#### Task description
Copy out every line of the material below word for word, leaving out the pictures.

[BEGIN Available data]

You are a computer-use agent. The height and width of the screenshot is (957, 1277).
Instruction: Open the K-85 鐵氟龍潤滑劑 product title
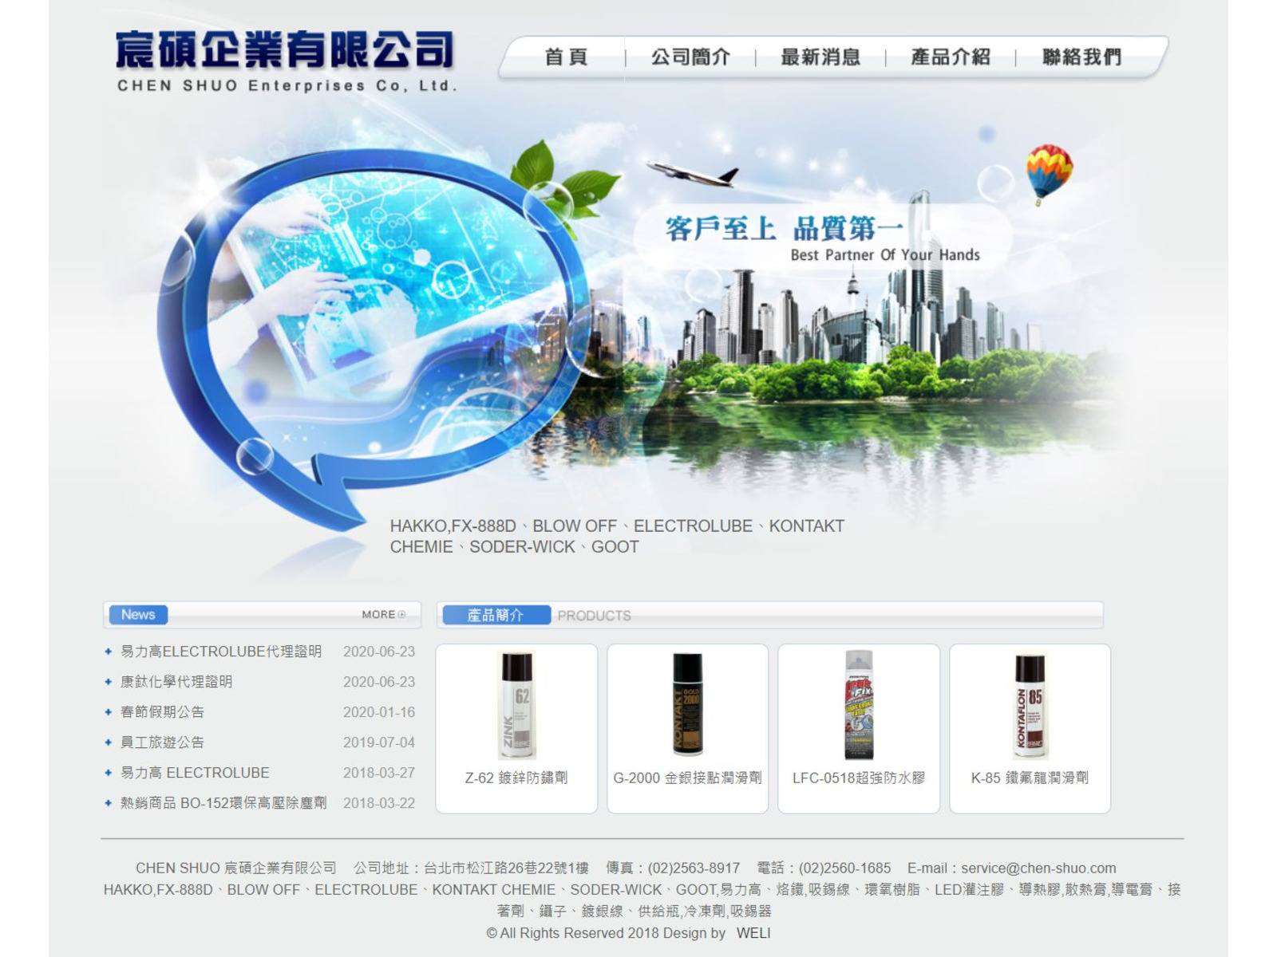1030,778
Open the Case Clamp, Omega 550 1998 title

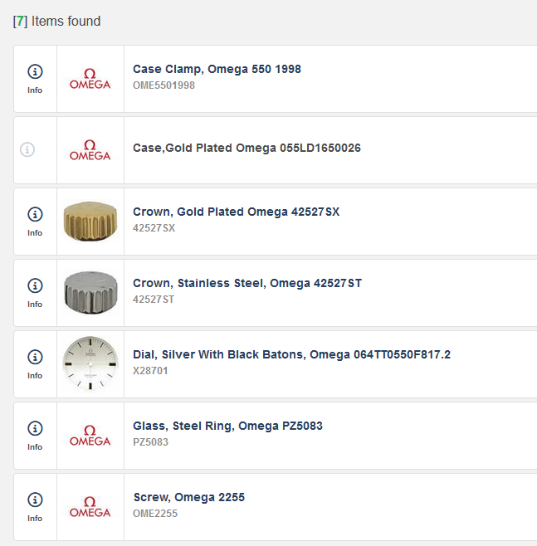[x=217, y=70]
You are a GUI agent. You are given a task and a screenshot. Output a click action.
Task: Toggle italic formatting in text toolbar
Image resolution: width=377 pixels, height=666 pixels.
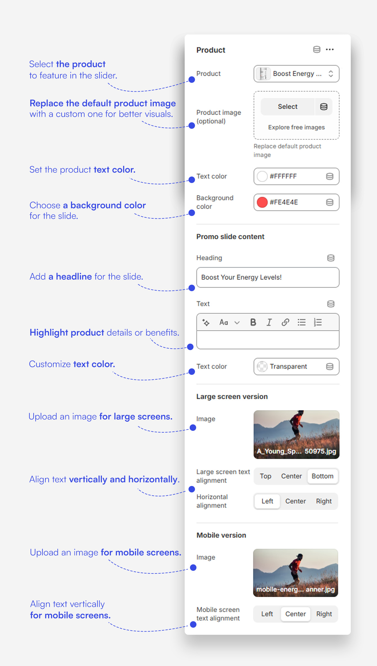point(269,322)
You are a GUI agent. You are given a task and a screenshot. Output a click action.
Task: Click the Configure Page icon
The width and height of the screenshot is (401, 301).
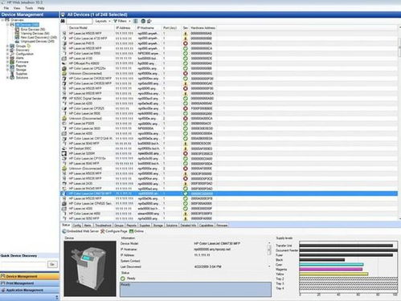click(103, 231)
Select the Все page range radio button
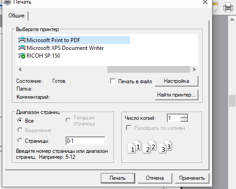 [x=20, y=120]
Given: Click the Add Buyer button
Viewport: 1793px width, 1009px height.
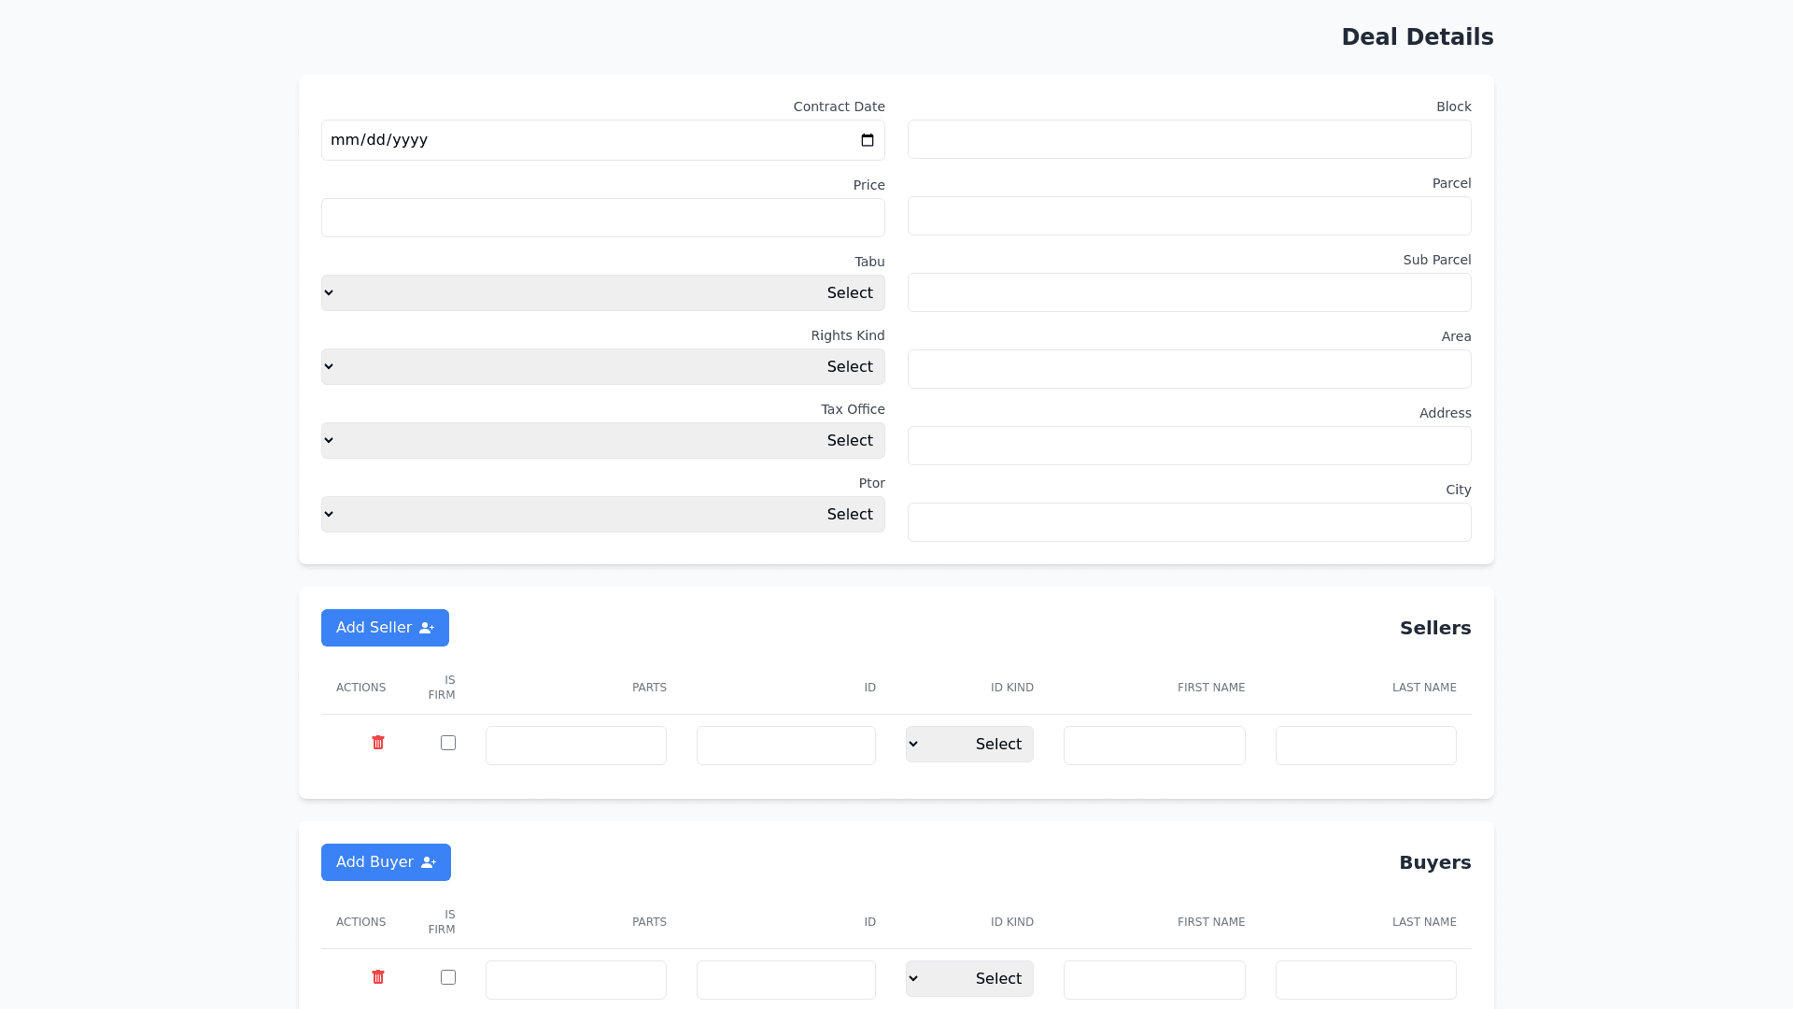Looking at the screenshot, I should coord(386,862).
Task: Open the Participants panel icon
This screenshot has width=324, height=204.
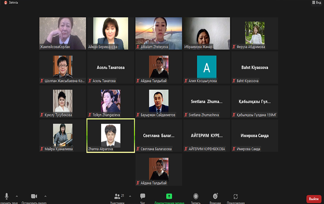Action: point(117,196)
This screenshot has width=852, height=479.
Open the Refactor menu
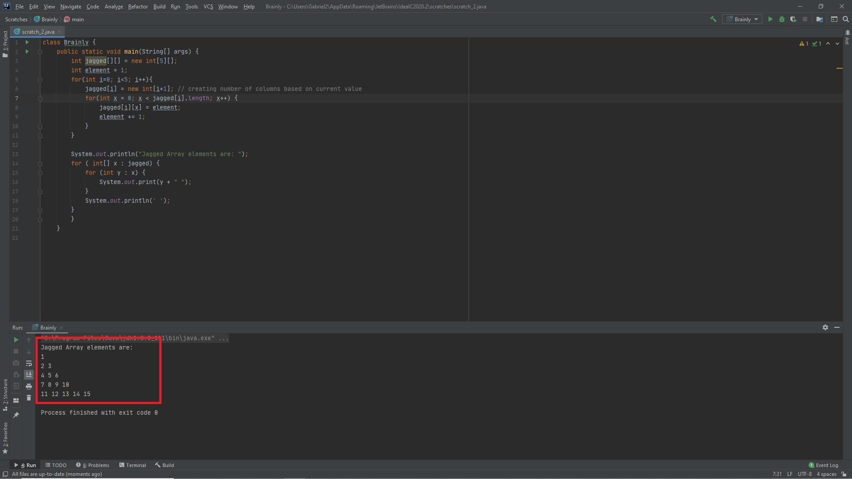point(138,7)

[END Available data]

#### Answer to this task
You are a computer-use agent. The height and width of the screenshot is (957, 1277).
Instruction: Open the K-85 鐵氟龍潤滑劑 product title
1030,778
Open the Case Clamp, Omega 550 1998 title

[x=217, y=70]
You are a GUI agent. You are given a task and a screenshot. Output a click action.
Task: Toggle italic formatting in text toolbar
Image resolution: width=377 pixels, height=666 pixels.
point(269,322)
You are a GUI agent. You are given a task and a screenshot. Output a click action.
Task: Click the Configure Page icon
The width and height of the screenshot is (401, 301).
click(103, 231)
Select the Все page range radio button
 [x=20, y=120]
Given: Click the Add Buyer button
Viewport: 1793px width, 1009px height.
Looking at the screenshot, I should coord(386,862).
Task: Open the Participants panel icon
This screenshot has width=324, height=204.
Action: point(117,196)
This screenshot has width=852, height=479.
Open the Refactor menu
point(138,7)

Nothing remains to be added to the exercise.